SQL joins (StackOverflow)
- Nature join
- Inner join (Equi-join)
- Outer join
- Outer join less
- Left join
- Left join less
- Right join
- Right join less
Order¶
There are a couple of built-in functions designed for handling ordering
problem. If only one order condition is specified, either asc
or desc
is
used. Otherwise, a more general function sort
is used for multiple-column
sorts.
For example, ORDER BY salary DESC
can be represented as follows.
// t0 is a partial or full set of the salary column
t1:i64 = desc(t0);
A list of integers (indices) is returned and saved into t1
;
Group by¶
This clause aggregates items with the same value.
For example, GROUP BY lastname
// t0 is a partial or full set of the lastname column
t1:list<i64> = @group_by(t0);
The returned t1
is a list of lists. The internal list has integers (indices)
which point to their original position in the list t0
.
Limit / Top¶
Limit (or top) is useful in selecting a limited amount of items out of a long list.
For example, LIMIT 10
takes the first 10 elements.
// t0 is a partial or full set of the column
// @take is a primitive function
t1:? = @take(t0, 10:i32);
Another similar function, limit_range
for range queries, can select items
within a range (m,n)
.
// t0 is a partial or full set of the column
t1:i64 = @substract(n,m); // range size
t2:i64 = @range(t0); // iota(t0)
t3:i64 = @add(t2, m); // addition
t4:? = @index(t0, t3); // indexing
Implementing Database Operations Using Array Operations¶
References:
- Zhou, Jingren and Kenneth A. Ross. “Implementing database operations using SIMD instructions.” SIGMOD Conference (2002).

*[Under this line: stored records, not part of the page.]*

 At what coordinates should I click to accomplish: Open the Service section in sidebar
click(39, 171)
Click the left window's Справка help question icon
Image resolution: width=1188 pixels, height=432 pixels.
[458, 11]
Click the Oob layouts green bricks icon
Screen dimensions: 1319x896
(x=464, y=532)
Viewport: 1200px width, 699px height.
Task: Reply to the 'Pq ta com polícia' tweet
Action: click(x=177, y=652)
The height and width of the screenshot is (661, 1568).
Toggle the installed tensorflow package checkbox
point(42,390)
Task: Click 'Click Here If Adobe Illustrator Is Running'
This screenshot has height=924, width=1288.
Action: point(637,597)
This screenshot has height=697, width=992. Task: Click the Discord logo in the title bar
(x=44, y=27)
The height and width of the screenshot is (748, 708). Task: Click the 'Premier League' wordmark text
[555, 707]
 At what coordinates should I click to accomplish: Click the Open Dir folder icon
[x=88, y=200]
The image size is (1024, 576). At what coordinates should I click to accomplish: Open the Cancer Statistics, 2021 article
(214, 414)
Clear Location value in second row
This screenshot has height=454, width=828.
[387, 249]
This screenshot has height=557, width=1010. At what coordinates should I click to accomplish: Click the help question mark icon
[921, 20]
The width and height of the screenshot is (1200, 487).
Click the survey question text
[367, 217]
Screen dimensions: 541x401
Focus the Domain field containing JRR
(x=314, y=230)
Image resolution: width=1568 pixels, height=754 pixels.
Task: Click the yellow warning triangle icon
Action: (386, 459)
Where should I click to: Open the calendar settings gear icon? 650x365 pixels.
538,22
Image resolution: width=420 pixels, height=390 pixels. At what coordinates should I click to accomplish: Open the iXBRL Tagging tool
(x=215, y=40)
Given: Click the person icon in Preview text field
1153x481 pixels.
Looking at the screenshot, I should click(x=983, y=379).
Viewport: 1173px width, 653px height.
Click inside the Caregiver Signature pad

- Govindaraju, Naga K., Brandon Lloyd, Wei Wang, Ming C. Lin and Dinesh Manocha. “Fast computation of database operations using graphics processors.” SIGGRAPH Courses (2004).
Scan-like Operators¶
Problem description:
Supposedly, we have two vectors x
{x1,x2,...,xn} and y
{y1,y2,...,ym},
where n
and m
are the number of elements in x
and y
respectively. A
match operation is to find out the same element y[i]
in x
. There are a
couple of senarios we should consider as follows.
Return the first match
The values of x
elements should be distinct.
t0:list<i32> = index_of(x,y);
For example,
x:i64 = 25 36 15
y:i64 = 36 17 25
t0:list<i64> = @index_of(x,y);
t1:i64 = @print(t0);
> 1 3 0
We see
- y[0] (36) is the 2nd element in
x
(return 1) - y[1] (17) is not in
x
(return 3, the length ofx
) - y[2] (25) is the 1st element in
x
(return 0)
Return all matches
t0:list<bool> = outer(@eq,x,y);
t1:list<i64> = each(@where,t0);
For example,
x:i32 = 25 36 36;
y:i32 = 36 17 25;
t0:list<bool> = @outer(@eq,x,y);
(0 1 1;0 0 0;1 0 0)
t1:list<i64> = @each(@where, t0);
t2:i64 = @print(t1);
(1 2; ;0)
We see
(0 1 1;0 0 0;1 0 0)
is the result of comparing (eq
)x
andy
in an outer-product wayeach(where, t0)
operateswhere
in the each list oft0
Aggregation¶
Basic operations for aggregation
- count
- min and max
- sum and avg
We provide a general function reduce
to aggregate a list T
by an
aggregation function f
. Its syntax is reduce(@f, T)
.
For example,
t0:list<i64> = (1 1 1;2 2);
t1:list<i64> = @reduce(@count, t0);
t2:i64 = @print(t1);
> (3;2)
Aggregation is a perfect candidate for data parallelism despite it may take different aggregation functions.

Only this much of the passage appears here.